Exercise: Copy all records verbatim.

::: Supplied material :::

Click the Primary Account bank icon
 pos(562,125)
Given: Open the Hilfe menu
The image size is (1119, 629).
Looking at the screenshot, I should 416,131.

:::

Answer box:
Click the Primary Account bank icon
 pos(562,125)
Given: Open the Hilfe menu
The image size is (1119, 629).
Looking at the screenshot, I should 416,131.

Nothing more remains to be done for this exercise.